Copywriting is all about using the power of words to persuade the reader to take action.

That may be to buy your product or service, visit your website, sign up to your newsletter or something else.

But how do you get inside that person’s mind to know exactly what they are thinking and convince them to do what you want them to?

There are four key theories that you should apply to help shape a person’s behavioural decisions:

1) The feather on a see-saw

The feather on a see-saw theory was coined by Max Sutherland in his book Advertising and the Mind of the Consumer.

Essentially, the theory is that people are persuaded to buy one product over another because of one small difference that shifts the balance in their decision-making.

By putting yourself in the customer’s shoes and understanding their thought process when it comes to purchasing that particular type of good, you can find the “feather” that tips the see-saw in your favour.

The feather needs to be your unique selling point (USP) that the buyer won’t get with any other product.

2) Nudge

Behavioural scientist DR David Halpem presented the nudge theory in his book Inside the Nudge Unit.

Halpem heads up the first government institution that uses behavioural economics to examine and influence human behaviour, and nudge people into making decisions.

For example, adding a crucial line to a tax reminder brought in millions in extra government revenue; refocusing the questions asked at the job centre helped an extra 10% of people come off benefits and back into work; and prompting the public to become organ donors while paying their car tax added an extra 100,000 donors to the register in one year.

By applying the acronym EAST, you can nudge people into making a decision.

That’s achieved by being Easy to understand and do; seeming Attractive; being Social by getting good reviews from other people; and Timely in terms of when the message is delivered and received.

First you have to make the customer think about the action they are being asked to take and then you have to nudge them to take that step, such as calling you or clicking on a call to action button on your website.

3) Science of persuasion

In his book The Science of Persuasion, Robert Cialdini outlines six key principles that underpin persuasion in order to give your customer the best and quickest shortcut to making a decision.

They are:

a) Reciprocity – If you give something away you’re more likely to get something back.

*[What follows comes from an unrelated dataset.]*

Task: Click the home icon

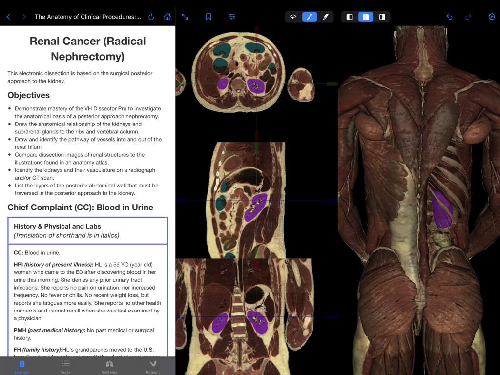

People are more likely to use you if they owe you something. If you are the first to give it away and personalise it and it’s unexpected, you’re more likely to get a return.

b) Scarcity – If people think they are going to lose something they’re more willing to pay for it. When you’re writing copy it is about the benefits and USPs, but it’s also about what people will lose if they don’t get it. For example, a discount for the first 10 responses. Only do it if it’s authentic.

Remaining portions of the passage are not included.